→ **Exercise goal**: Lay out as a numbered list, skipping blank lines, only the part of the data that starts with the line containing "You are a computer-use agent. Screen dimensions: 1365x640" and ends with the line containing "Action: click(1068, 444)", both lines included.

***

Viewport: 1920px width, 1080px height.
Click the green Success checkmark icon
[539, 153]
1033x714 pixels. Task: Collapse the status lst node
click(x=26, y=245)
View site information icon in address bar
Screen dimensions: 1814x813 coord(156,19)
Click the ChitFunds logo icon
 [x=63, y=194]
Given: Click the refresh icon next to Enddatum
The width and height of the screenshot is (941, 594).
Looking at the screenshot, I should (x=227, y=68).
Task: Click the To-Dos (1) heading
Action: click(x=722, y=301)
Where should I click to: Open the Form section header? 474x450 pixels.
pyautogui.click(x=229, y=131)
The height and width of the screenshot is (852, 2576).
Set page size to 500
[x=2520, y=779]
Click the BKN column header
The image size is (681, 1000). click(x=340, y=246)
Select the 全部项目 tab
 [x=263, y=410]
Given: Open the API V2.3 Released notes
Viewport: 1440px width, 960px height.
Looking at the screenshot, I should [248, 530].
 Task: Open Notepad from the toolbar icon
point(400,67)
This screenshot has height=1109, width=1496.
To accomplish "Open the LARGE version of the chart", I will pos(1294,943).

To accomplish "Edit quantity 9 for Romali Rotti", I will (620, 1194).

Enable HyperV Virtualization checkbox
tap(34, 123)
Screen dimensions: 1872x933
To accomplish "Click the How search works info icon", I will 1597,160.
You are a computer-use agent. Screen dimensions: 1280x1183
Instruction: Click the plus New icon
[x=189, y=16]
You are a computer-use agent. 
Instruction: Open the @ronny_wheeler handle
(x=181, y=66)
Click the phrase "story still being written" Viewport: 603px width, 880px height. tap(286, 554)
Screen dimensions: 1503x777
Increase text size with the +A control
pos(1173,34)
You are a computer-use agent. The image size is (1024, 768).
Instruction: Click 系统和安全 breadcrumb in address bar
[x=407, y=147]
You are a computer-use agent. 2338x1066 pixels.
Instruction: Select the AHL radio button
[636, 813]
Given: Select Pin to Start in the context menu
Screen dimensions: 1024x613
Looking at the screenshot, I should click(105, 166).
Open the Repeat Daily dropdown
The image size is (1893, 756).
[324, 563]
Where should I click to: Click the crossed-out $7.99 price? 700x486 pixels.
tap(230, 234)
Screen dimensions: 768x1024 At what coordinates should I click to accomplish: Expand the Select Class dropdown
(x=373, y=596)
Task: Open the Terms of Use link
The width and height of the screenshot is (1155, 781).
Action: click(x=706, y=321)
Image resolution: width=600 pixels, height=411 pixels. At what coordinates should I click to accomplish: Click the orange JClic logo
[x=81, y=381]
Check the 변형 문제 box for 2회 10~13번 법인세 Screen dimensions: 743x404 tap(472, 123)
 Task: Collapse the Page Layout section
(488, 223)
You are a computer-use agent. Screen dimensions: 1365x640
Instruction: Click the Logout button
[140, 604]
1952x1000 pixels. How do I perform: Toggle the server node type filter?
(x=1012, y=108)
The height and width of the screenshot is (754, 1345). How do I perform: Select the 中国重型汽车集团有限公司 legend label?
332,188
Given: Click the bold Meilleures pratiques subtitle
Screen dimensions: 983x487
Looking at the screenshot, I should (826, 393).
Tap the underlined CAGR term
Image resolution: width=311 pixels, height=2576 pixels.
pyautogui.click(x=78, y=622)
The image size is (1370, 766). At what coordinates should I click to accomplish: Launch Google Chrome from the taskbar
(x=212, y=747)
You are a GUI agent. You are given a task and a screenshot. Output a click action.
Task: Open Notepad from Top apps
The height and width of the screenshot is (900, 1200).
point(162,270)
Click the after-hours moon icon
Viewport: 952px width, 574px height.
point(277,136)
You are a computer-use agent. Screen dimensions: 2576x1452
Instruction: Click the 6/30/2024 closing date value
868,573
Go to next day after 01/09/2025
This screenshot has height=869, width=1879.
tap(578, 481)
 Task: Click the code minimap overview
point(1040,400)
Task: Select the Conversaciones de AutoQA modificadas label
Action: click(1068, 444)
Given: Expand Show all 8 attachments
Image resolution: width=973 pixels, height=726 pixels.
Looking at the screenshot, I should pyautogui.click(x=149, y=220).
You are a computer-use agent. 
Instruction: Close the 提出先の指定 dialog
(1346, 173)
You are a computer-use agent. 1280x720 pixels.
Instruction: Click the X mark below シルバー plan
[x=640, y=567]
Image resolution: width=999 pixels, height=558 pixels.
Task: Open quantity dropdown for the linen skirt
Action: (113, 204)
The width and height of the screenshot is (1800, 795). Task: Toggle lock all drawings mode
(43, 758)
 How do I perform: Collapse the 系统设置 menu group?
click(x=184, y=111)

***

→ **Response to the exercise**:
1. You are a computer-use agent. Screen dimensions: 1365x640
2. Instruction: Click the Logout button
3. [140, 604]
4. 1952x1000 pixels. How do I perform: Toggle the server node type filter?
5. (x=1012, y=108)
6. The height and width of the screenshot is (754, 1345). How do I perform: Select the 中国重型汽车集团有限公司 legend label?
7. 332,188
8. Given: Click the bold Meilleures pratiques subtitle
9. Screen dimensions: 983x487
10. Looking at the screenshot, I should (826, 393).
11. Tap the underlined CAGR term
12. Image resolution: width=311 pixels, height=2576 pixels.
13. pyautogui.click(x=78, y=622)
14. The image size is (1370, 766). At what coordinates should I click to accomplish: Launch Google Chrome from the taskbar
15. (x=212, y=747)
16. You are a GUI agent. You are given a task and a screenshot. Output a click action.
17. Task: Open Notepad from Top apps
18. The height and width of the screenshot is (900, 1200).
19. point(162,270)
20. Click the after-hours moon icon
21. Viewport: 952px width, 574px height.
22. point(277,136)
23. You are a computer-use agent. Screen dimensions: 2576x1452
24. Instruction: Click the 6/30/2024 closing date value
25. 868,573
26. Go to next day after 01/09/2025
27. This screenshot has height=869, width=1879.
28. tap(578, 481)
29.  Task: Click the code minimap overview
30. point(1040,400)
31. Task: Select the Conversaciones de AutoQA modificadas label
32. Action: click(1068, 444)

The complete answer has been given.